In December 2022, Tencent secured a green-light for a clutch of major releases including Valorant and Pokémon Unite — a milestone that reinforced hopes China was easing its two-year crackdown on Big Tech. The WeChat operator is now locked in a fierce battle with NetEase as it rolls out casual title Dream Star in hopes of replenishing an aging gaming portfolio. Both companies have poured advertising and other promotional costs into the so-called party royale genre, at a level unseen in recent years.
China’s gaming market was set to grow almost 14% to 302.9 billion yuan ($42.4 billion) in 2023, reversing a 10% decline from the year before, according to data provider CNG.

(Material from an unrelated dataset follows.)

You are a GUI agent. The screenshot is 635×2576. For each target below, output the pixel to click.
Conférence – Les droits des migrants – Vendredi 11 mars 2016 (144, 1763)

“This makes investors remember the nightmare from a few years ago, when the government tried to regulate mobile games’ playing time,” said Steven Leung, an executive director at UOB Kay Hian. “With these new rules, investors may just leave the market totally, because the policy risk is too high.”
Much of the issue stemmed from the vague wording. The regulations asked that game publishers operating abroad respect Chinese laws and culture and refrain from endangering national security, without elaborating. Tencent is the world’s largest gaming publisher, with investments in studios from Epic Games Inc. in the US to Supercell in Europe.
The agency will take feedback on the proposed rules for a month, without saying when they take effect. Some investors held out hope that regulators may eventually be convinced to backtrack on the more unpopular measures.